# Second Law of Thermodynamics and Entropy

## Main Idea

Entropy quantitatively represents the unavailability of a system's Thermal Energy to be converted into mechanical work. The entropy of a system can also be described as the system's level of disorder or randomness. The more entropy a system has, the more random it will be. The Second Law of Thermodynamics states that the entropy of the Universe will always increase over time. The second law also states that the change in the entropy of the Universe will never be negative. Essentially, through the discovery that Heat can not spontaneously flow from a colder body to a hotter body, physicists also discovered that it is impossible to complete any physical process without the loss of some usable energy. As time goes on, randomness can only increase.

### Mathematical Model

In Boltzmann's description of entropy, entropy is a way to describe the number of different possible micro-states within a macro-state (specified Temperature, Pressure, Volume, etc.). This leads to the popular idea that greater entropy means greater disorder in a system. Formally, Boltzmann's theory says:

- [math]\displaystyle{ S = -k_{B}\sum_{i} p_{i}\ \text{log}(p_{i}) }[/math], where

- [math]\displaystyle{ S = }[/math] is the entropy of the macro-state

- [math]\displaystyle{ k_{B} = 1.38065 \times 10^{−23} \ \frac{J}{K} }[/math] (Boltzmann's constant)
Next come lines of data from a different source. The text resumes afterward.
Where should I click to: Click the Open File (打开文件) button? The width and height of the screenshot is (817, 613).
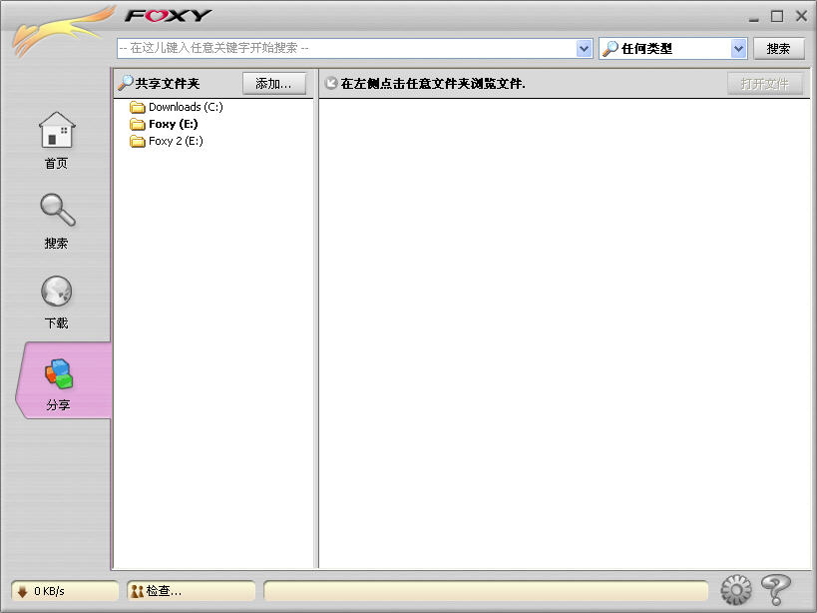[764, 84]
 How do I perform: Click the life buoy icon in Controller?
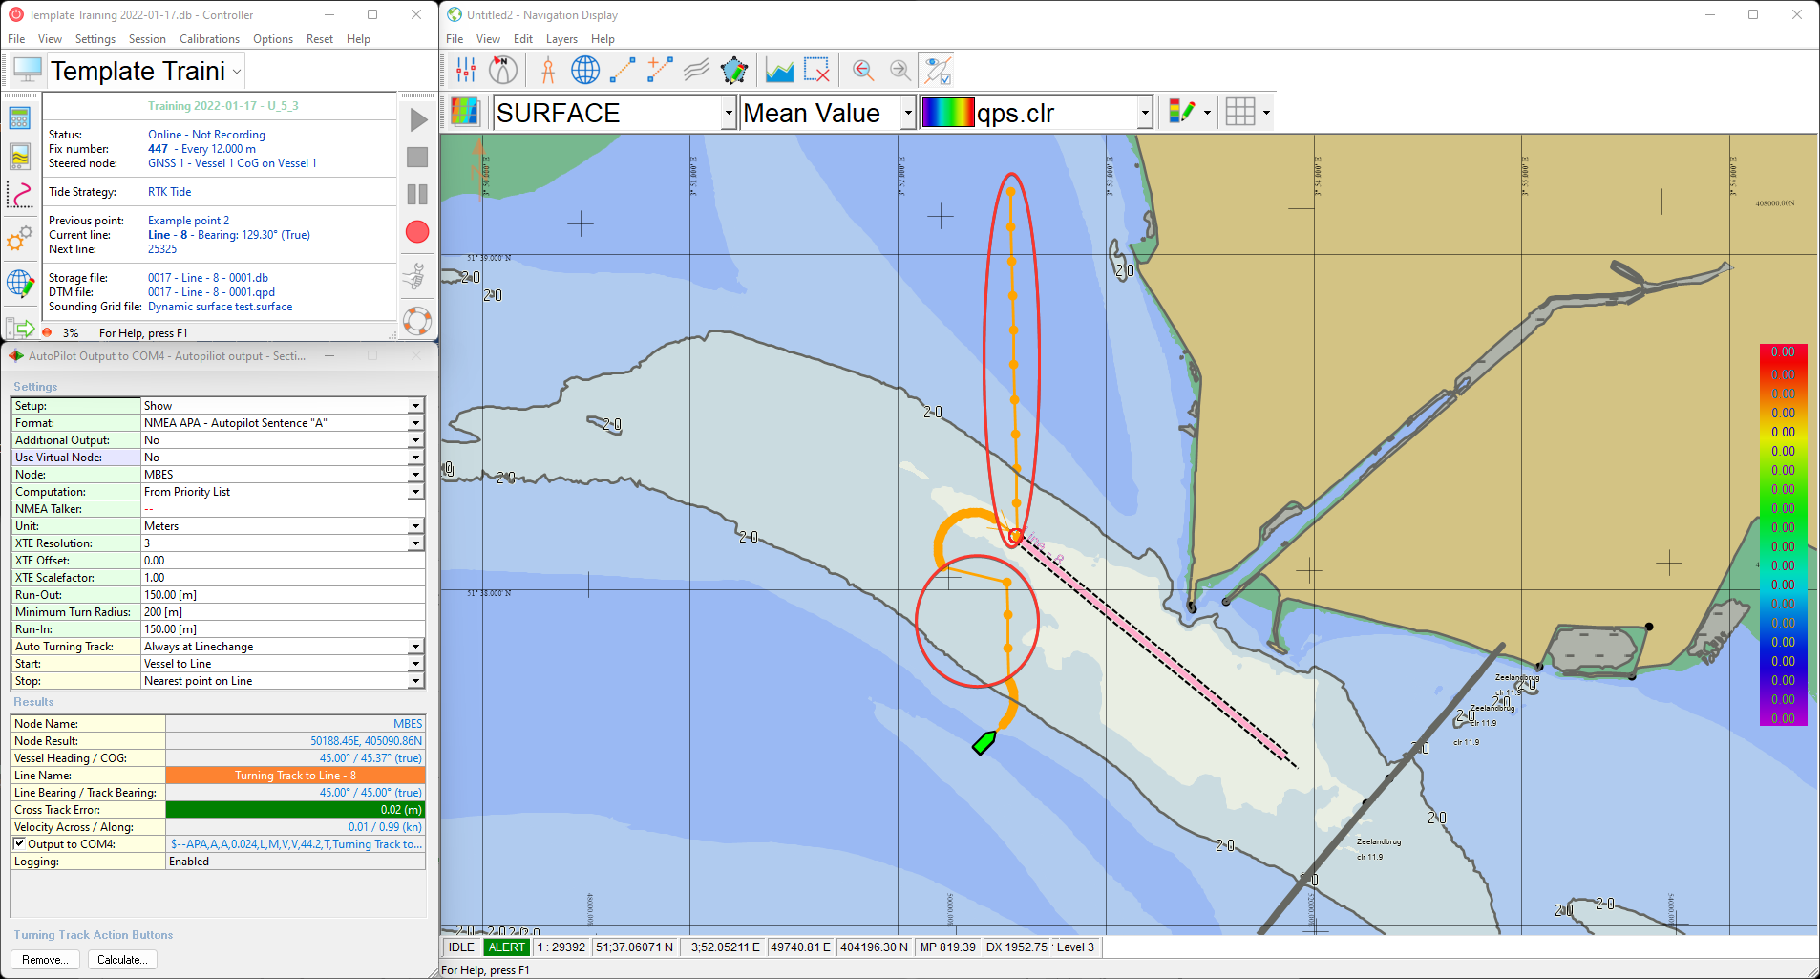click(x=417, y=321)
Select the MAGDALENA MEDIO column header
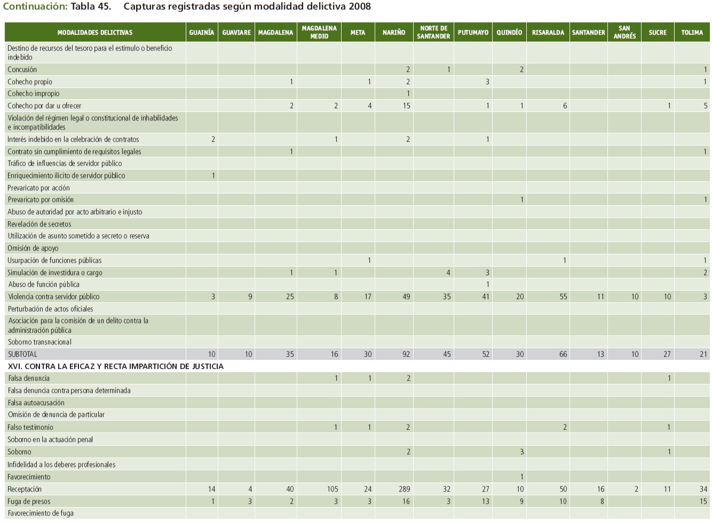712x522 pixels. [319, 33]
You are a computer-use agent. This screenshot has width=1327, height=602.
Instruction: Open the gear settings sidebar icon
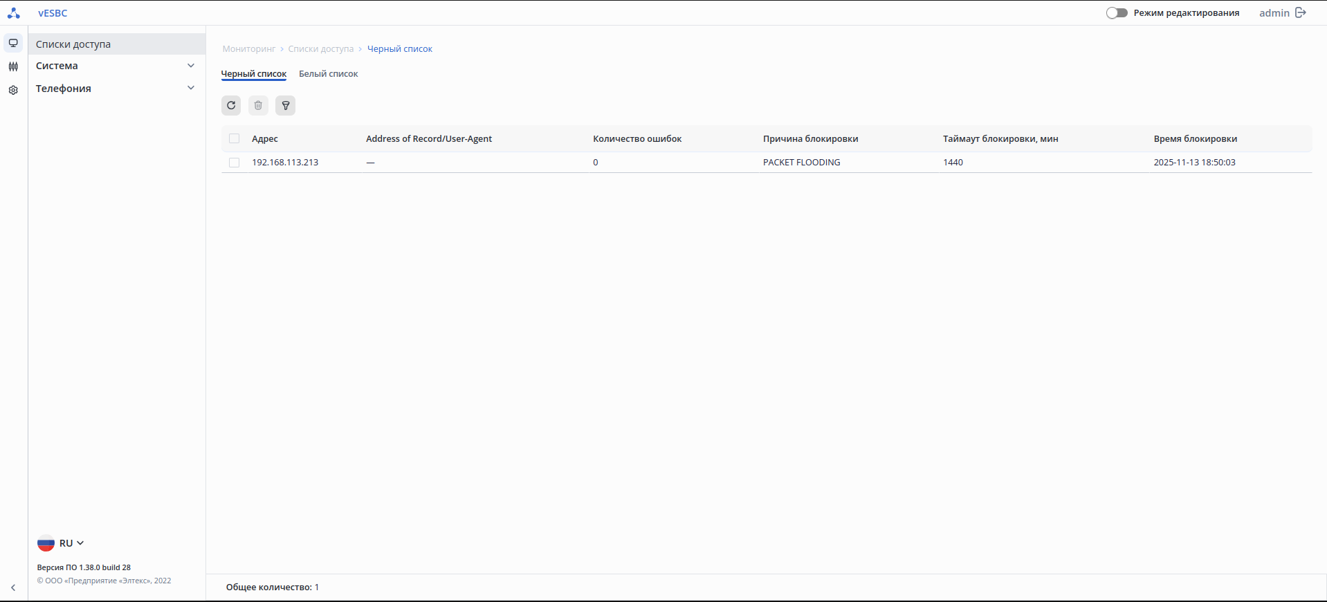(13, 90)
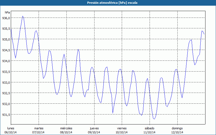
Task: Select the 12/10/14 date label
Action: pos(177,132)
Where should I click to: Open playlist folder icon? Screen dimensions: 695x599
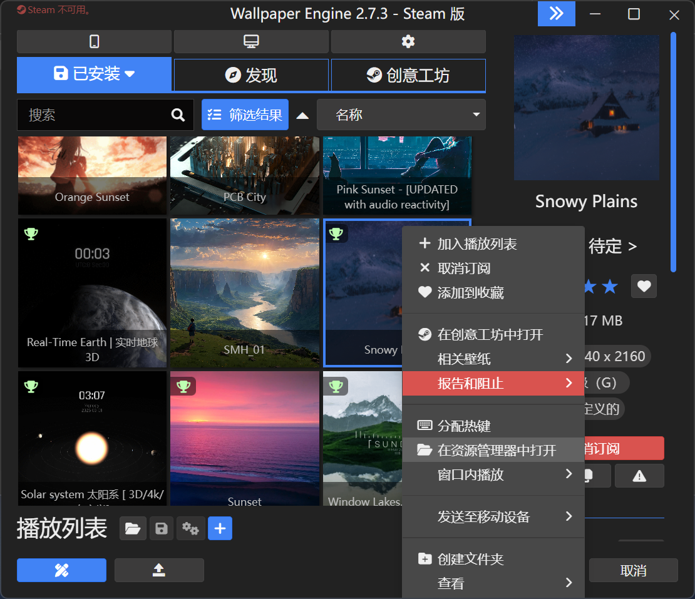pos(133,529)
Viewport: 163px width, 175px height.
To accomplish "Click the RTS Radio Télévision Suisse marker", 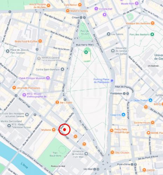I will tap(9, 126).
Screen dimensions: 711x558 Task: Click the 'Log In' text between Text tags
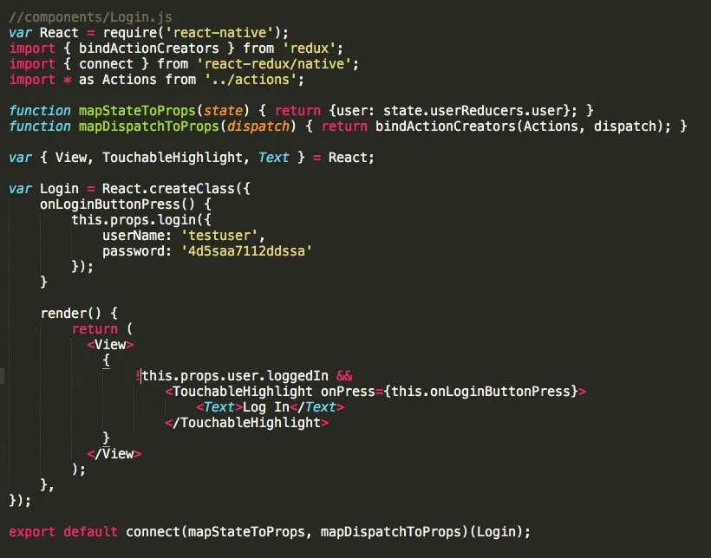click(266, 407)
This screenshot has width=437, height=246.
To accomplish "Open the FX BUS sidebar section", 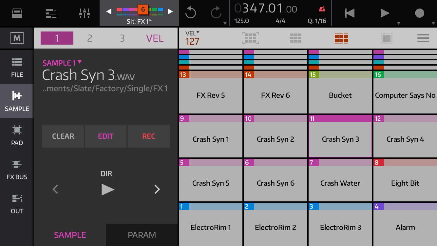I will (17, 170).
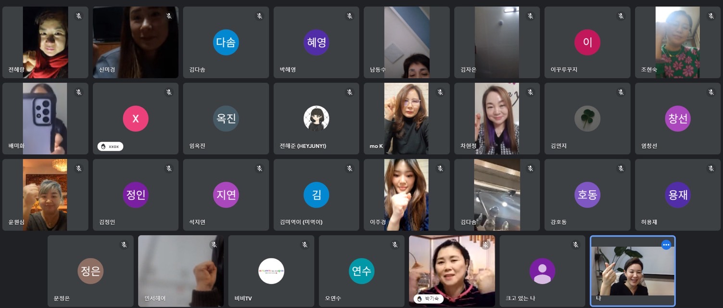Select 전혜준 (HEYJUNY!) anime avatar
The height and width of the screenshot is (308, 723).
point(316,119)
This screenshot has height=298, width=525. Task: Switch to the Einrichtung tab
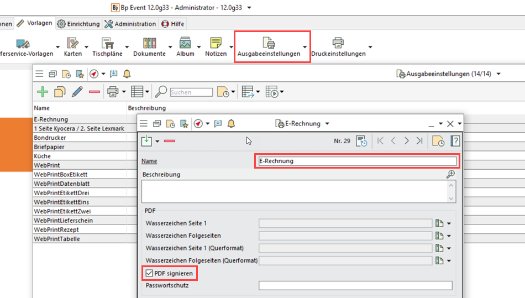coord(78,24)
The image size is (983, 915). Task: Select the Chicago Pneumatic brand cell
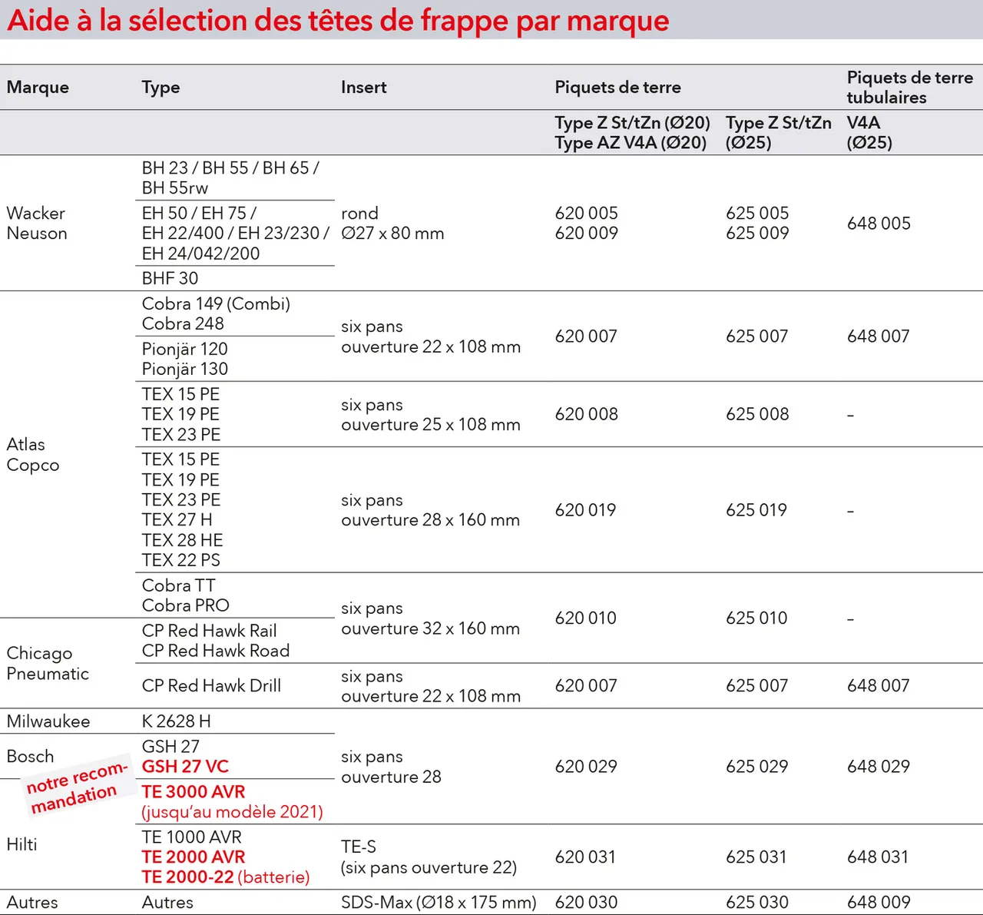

- [math]\displaystyle{ p_{i} = }[/math] the probability that the micro-state is in the [math]\displaystyle{ i\text{-th} }[/math] micro-state

- [math]\displaystyle{ \sum_{i} = }[/math] the summation over all possible micro-states

However, it is usually assumed that each micro-state is equally probable:

- [math]\displaystyle{ \Omega = }[/math] the number of different, possible micro-states

If each possible micro-state is assumed to be equally probable, then:

- [math]\displaystyle{ S = -k_{B}\sum_{i} p_{i}\ \text{log}(p_{I}) = -k_{B}\sum_{I}^{\Omega} \frac{1}{\Omega} \ \text{log}\left(\frac{1}{\Omega}\right) = k_{B} \ \text{ln}(\Omega) }[/math]

Also, The Second Law of Thermodynamics states the entropy of an isolated system will always stay the same (if a reversible process occurs) or increase (if an irreversible process occurs), as a system tends towards thermodynamic equilibrium.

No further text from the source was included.